Objectives: To examine the incidence of Campylobacter and Salmonella infection in patients prescribed proton pump inhibitors (PPIs) compared with controls.
Methods: Retrospective cohort study using anonymous general practitioner (GP) data. Anonymised individual-level records from the Secure Anonymised Information Linkage (SAIL) system between 1990 and 2010 in Wales were selected. Data were available from 1,913,925 individuals including 358,938 prescribed a PPI. The main outcome measures examined included incidence of Campylobacter or Salmonella infection following a prescription for PPI.
Results: The rate of Campylobacter and Salmonella infections was already at 3.1-6.9 times that of non-PPI patients even before PPI prescription. The PPI group had an increased hazard rate of infection (after prescription for PPI) of 1.46 for Campylobacter and 1.2 for Salmonella, compared with baseline. However, the non-PPI patients also had an increased hazard ratio with time. In fact, the ratio of events in the PPI group compared with the non-PPI group using the prior event rate ratio was 1.17 (95% CI 0.74-1.61) for Campylobacter and 1.00 (0.5-1.5) for Salmonella.

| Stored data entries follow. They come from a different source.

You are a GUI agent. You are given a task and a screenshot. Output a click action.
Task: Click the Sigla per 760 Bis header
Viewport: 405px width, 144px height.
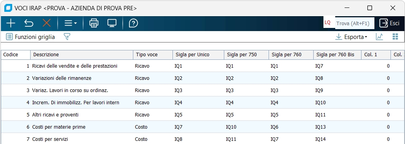click(x=337, y=55)
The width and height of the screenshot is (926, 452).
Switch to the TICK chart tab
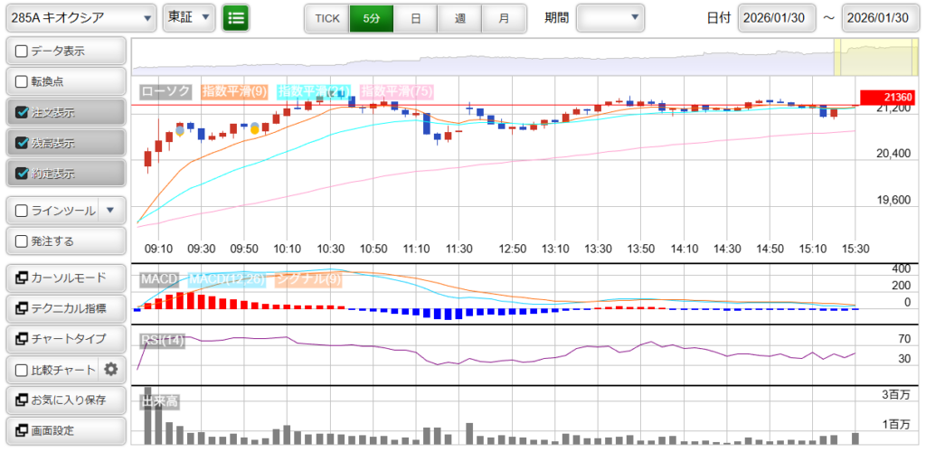click(326, 17)
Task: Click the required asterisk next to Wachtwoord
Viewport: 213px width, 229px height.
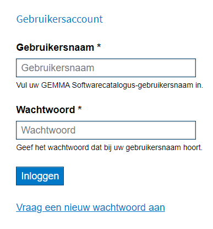Action: (x=80, y=108)
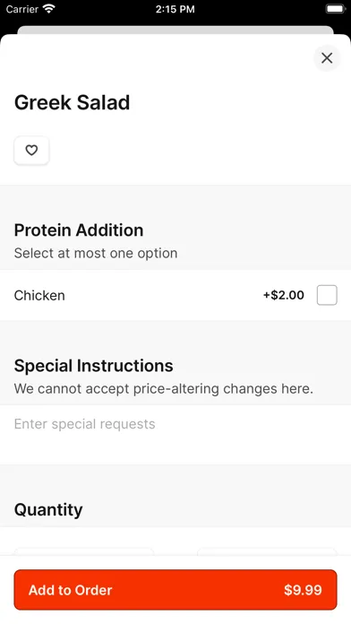Check the Chicken protein addition box

pos(327,295)
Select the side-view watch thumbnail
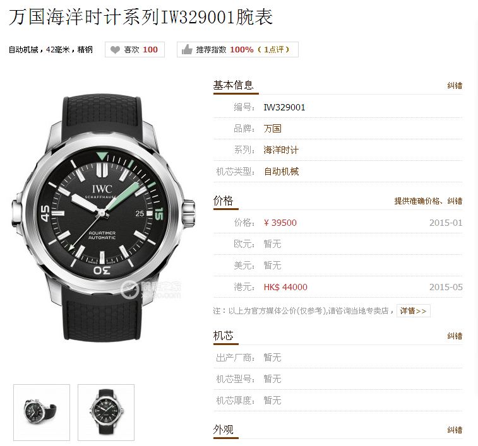This screenshot has width=478, height=446. (42, 412)
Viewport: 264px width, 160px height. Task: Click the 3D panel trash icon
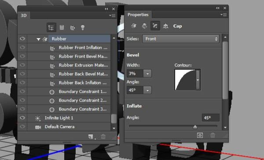click(103, 136)
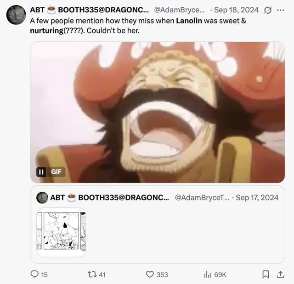Image resolution: width=294 pixels, height=284 pixels.
Task: Like the post with heart icon
Action: point(150,274)
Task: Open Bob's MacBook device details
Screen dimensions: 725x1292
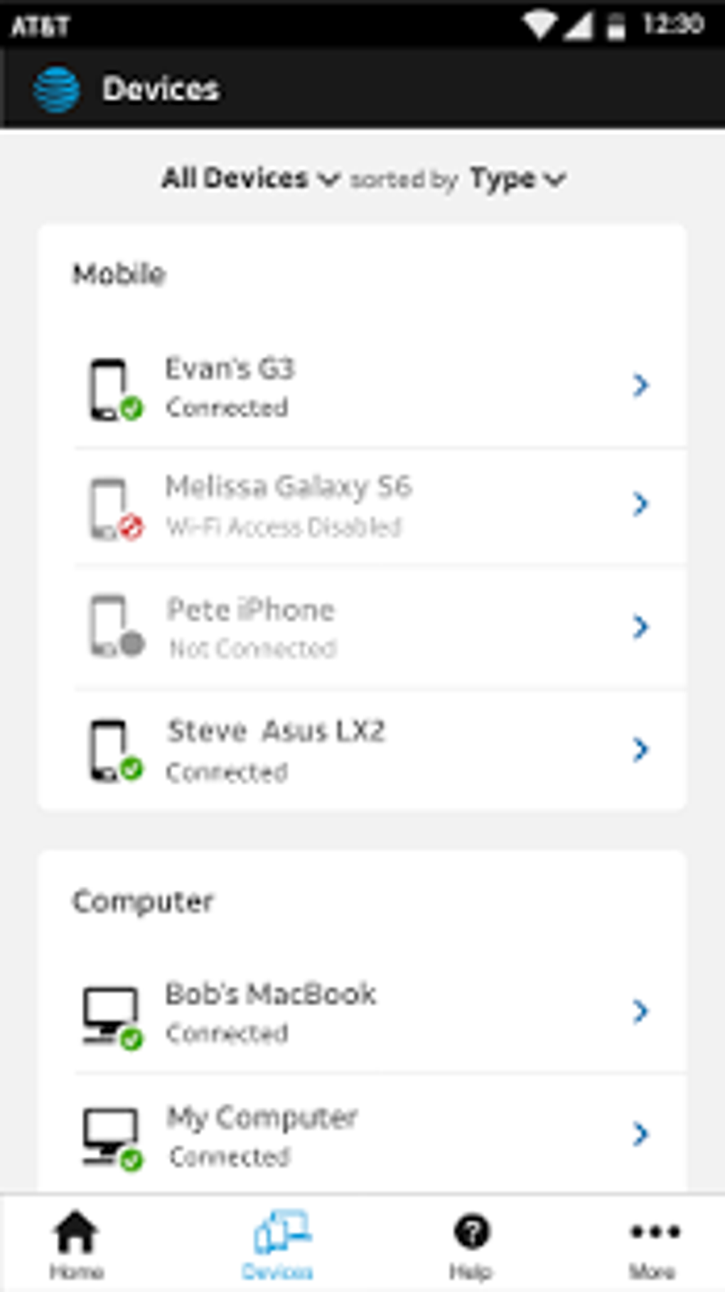Action: tap(642, 1010)
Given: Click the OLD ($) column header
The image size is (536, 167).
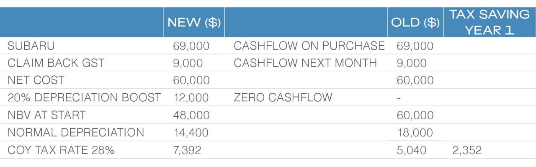Looking at the screenshot, I should click(415, 23).
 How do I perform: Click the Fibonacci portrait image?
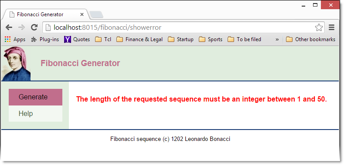click(16, 63)
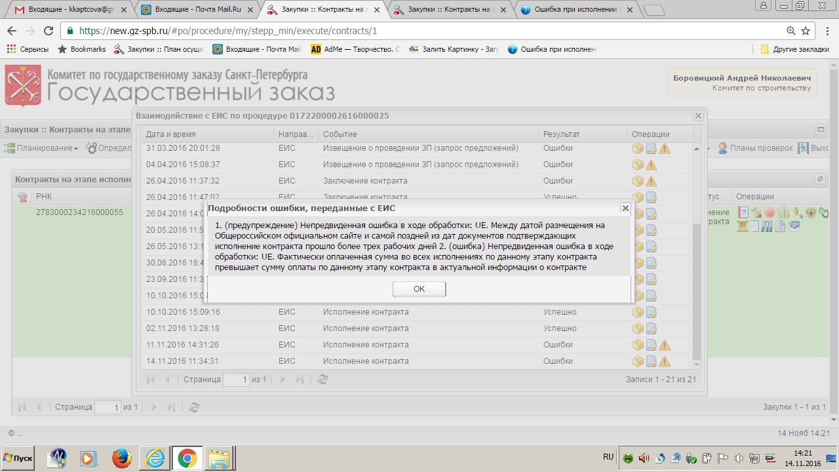This screenshot has height=472, width=839.
Task: Click RU language indicator in the taskbar
Action: pyautogui.click(x=608, y=457)
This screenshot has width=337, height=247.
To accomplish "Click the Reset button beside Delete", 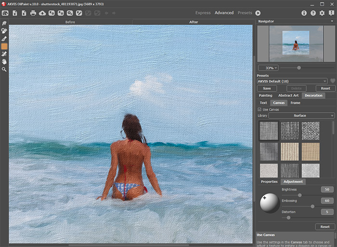I will pyautogui.click(x=325, y=89).
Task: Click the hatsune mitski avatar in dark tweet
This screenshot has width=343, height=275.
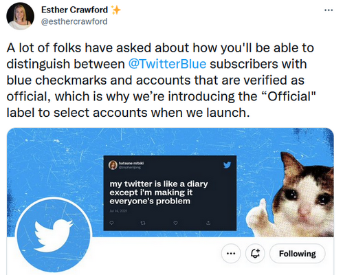Action: point(113,165)
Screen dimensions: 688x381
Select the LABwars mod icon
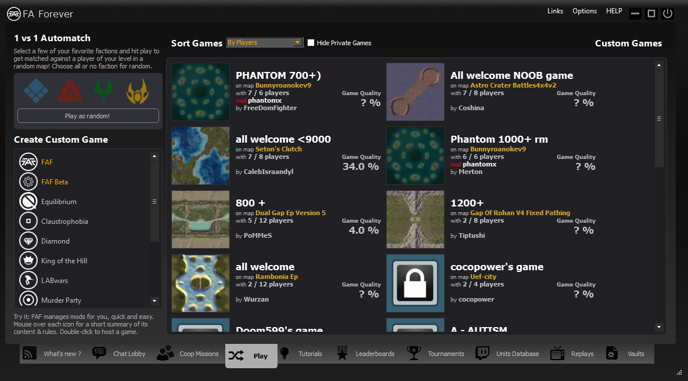tap(28, 281)
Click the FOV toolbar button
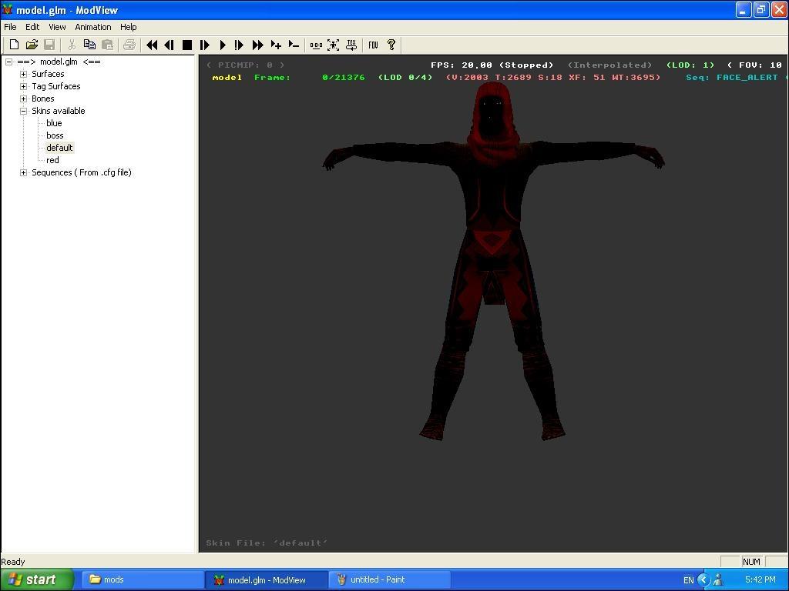 tap(373, 45)
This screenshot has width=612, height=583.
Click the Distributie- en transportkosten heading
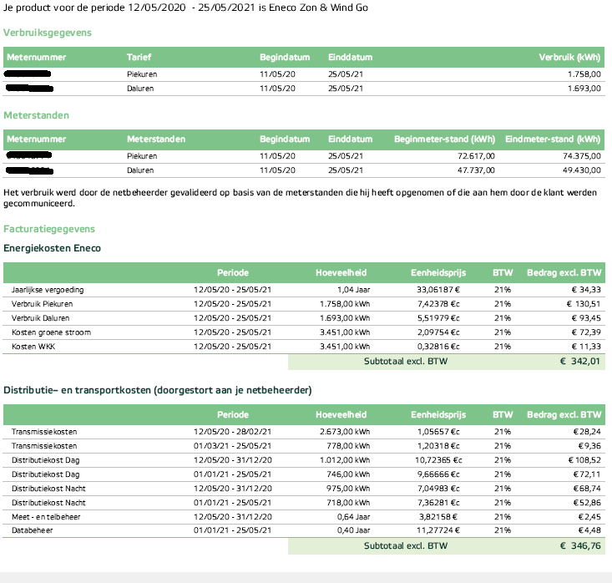pyautogui.click(x=157, y=390)
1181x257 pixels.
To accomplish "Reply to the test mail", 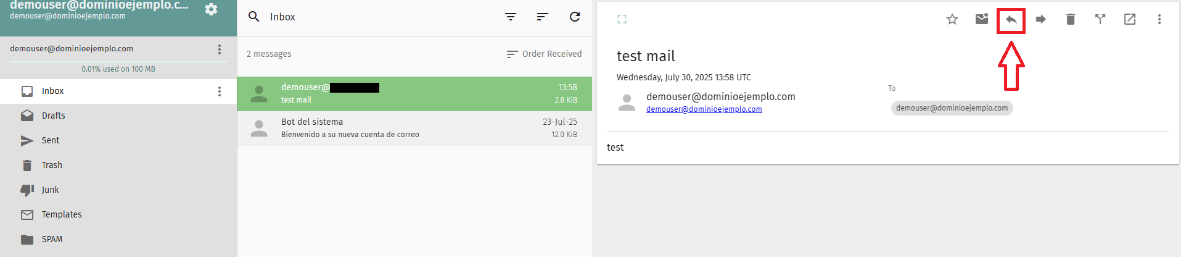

Conclusions: People who go on to be prescribed PPIs have a greater underlying risk of gastrointestinal (GI) infection beforehand and they have a higher prevalence of risk factors before PPI prescription. The rate of diagnosis of infection is increasing with time regardless of PPI use, and there is no evidence that PPI is associated with an increase in diagnosed GI infection. It is likely that factors associated with the demographic profile of the patient are the main contributors to increased rate of GI infection for patients prescribed PPIs.